Although Khalife is now back in custody, the “sensational” escape highlighted just how “squalid” conditions in the prison system are, said The Independent – “and how far the prison service has been run down”.
The chief inspector of prisons, Charlie Taylor, told the news site that “chronic underinvestment in staffing” and inexperienced officers were factors “clearly heightening the risk of escapes”. It “hardly needs to be pointed out” that if prisons are badly understaffed, they are less secure, said the site.
However, Ministry of Justice (MoJ) data published this year shows that 34 prisoners escaped from 2010/11 to 2021/22, far fewer than the previous 12 years when there were 206. There were also 1,808 absconds – when a prisoner escapes without “overcoming a physical security restraint” – compared with 8,961 in the previous 12 years. On average, over the past 16 years, around 55 prisoners have been freed from jail by mistake each year in England and Wales with the numbers being fairly consistent throughout that period.

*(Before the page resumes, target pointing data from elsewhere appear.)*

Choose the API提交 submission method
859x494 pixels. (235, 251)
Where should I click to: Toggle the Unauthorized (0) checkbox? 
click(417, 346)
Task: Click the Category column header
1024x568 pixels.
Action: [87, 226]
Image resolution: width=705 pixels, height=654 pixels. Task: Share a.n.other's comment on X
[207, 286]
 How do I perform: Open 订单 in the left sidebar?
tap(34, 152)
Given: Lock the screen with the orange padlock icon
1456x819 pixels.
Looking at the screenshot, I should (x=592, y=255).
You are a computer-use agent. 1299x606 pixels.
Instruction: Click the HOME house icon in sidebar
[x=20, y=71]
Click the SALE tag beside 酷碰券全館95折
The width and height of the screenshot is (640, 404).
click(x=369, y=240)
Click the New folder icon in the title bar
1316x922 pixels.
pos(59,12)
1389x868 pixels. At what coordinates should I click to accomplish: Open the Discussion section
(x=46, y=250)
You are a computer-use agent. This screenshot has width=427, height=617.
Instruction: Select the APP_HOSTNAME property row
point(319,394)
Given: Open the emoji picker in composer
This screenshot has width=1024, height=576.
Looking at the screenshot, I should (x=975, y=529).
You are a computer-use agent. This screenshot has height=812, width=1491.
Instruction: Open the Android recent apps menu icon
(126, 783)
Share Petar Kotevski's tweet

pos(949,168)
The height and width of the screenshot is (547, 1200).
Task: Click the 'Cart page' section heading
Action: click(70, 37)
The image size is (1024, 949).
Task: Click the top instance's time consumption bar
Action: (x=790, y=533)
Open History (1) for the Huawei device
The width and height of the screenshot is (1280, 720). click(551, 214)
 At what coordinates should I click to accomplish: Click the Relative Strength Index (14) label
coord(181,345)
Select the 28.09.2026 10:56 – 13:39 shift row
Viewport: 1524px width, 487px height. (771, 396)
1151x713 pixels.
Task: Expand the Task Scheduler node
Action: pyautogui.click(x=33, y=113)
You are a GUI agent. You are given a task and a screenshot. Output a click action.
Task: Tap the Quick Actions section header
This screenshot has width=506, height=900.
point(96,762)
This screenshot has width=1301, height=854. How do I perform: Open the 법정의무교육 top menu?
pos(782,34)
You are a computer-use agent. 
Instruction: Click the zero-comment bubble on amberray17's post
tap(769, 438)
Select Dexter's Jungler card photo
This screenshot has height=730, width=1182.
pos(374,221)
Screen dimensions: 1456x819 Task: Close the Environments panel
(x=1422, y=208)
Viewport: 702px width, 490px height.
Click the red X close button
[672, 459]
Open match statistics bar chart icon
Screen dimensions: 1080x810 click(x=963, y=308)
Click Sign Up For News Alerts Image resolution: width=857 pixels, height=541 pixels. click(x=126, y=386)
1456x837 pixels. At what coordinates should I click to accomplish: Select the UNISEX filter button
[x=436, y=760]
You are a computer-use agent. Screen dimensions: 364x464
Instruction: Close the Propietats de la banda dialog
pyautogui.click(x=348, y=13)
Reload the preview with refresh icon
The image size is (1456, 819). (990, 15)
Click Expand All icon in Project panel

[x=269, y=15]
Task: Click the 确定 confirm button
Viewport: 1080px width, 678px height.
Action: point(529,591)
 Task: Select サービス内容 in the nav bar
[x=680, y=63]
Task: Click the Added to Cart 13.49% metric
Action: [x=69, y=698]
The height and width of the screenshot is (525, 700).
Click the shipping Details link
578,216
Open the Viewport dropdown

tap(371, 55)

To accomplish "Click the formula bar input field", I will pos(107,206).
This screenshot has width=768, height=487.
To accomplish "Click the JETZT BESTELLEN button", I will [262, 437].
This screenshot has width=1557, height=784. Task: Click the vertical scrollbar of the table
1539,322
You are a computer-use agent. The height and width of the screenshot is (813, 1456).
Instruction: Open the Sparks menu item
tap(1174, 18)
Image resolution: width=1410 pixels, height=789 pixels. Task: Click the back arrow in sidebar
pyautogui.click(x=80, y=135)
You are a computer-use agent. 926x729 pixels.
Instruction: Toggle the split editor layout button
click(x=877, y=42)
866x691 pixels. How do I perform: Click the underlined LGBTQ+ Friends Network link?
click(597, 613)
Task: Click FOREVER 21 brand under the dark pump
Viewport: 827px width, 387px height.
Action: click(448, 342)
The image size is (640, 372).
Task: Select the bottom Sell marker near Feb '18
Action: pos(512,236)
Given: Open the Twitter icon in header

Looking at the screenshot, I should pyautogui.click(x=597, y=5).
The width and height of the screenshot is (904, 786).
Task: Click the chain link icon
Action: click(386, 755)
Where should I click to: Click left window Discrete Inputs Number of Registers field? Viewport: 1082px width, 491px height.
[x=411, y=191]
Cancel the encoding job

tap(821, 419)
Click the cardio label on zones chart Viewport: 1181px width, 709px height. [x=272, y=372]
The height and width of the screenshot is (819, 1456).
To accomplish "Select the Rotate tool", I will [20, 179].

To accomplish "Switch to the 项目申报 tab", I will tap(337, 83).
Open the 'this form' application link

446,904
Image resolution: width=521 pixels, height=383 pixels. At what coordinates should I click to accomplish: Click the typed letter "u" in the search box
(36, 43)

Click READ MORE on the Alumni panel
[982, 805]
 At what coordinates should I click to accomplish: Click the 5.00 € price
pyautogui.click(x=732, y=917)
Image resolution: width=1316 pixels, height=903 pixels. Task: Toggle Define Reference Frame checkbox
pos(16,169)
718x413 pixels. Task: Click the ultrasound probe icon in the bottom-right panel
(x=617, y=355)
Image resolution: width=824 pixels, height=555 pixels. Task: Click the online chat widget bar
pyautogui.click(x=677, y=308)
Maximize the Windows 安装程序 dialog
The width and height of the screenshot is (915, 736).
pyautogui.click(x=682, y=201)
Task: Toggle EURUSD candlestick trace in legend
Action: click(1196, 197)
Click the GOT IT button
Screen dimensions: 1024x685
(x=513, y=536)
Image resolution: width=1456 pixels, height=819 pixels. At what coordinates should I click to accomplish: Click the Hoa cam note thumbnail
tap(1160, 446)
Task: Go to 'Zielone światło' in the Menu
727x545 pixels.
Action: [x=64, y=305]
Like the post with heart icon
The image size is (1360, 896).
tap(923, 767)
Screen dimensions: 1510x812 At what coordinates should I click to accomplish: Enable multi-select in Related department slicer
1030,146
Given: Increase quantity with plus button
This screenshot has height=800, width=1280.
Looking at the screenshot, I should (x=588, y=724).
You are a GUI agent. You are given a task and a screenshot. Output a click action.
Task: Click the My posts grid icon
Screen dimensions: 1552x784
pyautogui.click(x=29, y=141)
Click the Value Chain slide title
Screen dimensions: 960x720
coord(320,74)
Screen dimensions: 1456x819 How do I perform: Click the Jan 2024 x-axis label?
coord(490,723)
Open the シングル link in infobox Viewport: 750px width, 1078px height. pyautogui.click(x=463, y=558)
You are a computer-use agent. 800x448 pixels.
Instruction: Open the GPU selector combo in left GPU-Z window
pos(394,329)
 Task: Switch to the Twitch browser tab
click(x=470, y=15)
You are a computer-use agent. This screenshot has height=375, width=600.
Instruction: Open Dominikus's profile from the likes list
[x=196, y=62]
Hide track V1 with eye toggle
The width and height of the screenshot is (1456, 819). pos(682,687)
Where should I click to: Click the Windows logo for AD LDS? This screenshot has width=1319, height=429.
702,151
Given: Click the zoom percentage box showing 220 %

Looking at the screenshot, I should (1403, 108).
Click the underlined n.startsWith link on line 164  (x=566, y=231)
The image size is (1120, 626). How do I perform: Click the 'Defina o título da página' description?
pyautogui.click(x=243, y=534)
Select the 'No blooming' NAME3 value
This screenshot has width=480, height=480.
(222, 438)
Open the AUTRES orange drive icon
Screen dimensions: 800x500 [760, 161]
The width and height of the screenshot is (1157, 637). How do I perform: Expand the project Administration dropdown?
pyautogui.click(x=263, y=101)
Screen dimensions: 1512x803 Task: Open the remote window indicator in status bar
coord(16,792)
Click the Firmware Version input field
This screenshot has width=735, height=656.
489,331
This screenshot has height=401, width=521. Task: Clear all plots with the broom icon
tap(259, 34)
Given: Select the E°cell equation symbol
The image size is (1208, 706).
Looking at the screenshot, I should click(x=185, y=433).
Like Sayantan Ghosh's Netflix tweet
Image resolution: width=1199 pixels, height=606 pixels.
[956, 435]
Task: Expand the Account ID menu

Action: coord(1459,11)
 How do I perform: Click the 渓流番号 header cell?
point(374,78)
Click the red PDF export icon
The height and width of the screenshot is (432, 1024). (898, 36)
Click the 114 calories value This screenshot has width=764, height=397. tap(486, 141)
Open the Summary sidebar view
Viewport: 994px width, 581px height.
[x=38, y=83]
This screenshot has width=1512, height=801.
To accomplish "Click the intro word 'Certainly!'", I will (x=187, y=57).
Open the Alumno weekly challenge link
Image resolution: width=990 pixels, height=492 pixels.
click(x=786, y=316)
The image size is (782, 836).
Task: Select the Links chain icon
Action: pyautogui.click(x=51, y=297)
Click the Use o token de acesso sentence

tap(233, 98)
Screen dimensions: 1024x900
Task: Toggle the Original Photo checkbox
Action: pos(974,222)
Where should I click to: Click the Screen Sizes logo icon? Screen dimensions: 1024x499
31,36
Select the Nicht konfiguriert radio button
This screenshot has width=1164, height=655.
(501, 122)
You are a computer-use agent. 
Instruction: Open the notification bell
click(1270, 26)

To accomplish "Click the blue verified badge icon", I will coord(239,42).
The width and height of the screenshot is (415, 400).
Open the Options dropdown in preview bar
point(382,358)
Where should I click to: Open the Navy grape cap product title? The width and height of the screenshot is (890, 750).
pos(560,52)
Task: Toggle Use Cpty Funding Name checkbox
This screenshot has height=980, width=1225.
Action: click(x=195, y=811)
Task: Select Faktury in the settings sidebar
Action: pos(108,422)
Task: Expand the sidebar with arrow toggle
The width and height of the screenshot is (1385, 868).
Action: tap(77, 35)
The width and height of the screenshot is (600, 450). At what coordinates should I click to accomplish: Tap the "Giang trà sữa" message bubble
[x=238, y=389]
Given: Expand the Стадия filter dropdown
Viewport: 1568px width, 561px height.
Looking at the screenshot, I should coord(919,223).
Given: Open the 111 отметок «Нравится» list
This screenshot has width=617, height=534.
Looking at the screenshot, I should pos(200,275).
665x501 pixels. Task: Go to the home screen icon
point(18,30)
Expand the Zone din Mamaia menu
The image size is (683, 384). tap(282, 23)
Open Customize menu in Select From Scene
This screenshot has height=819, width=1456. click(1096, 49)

In 2021, 24-year-old William Fernandez was accidentally released from Wormwood Scrubs while awaiting trial for sexual assault. He “went on to rape a 16-year-old girl” and assault another woman, said the Daily Mail.
Wandsworth suffered a “virtually identical escape” to that of Khalife in February 2019, said The Telegraph, when an inmate “clung onto the underside of a van to abscond from the jail”. Like Khalife, officers responsible for checking the underside of the vehicle “failed to spot him”.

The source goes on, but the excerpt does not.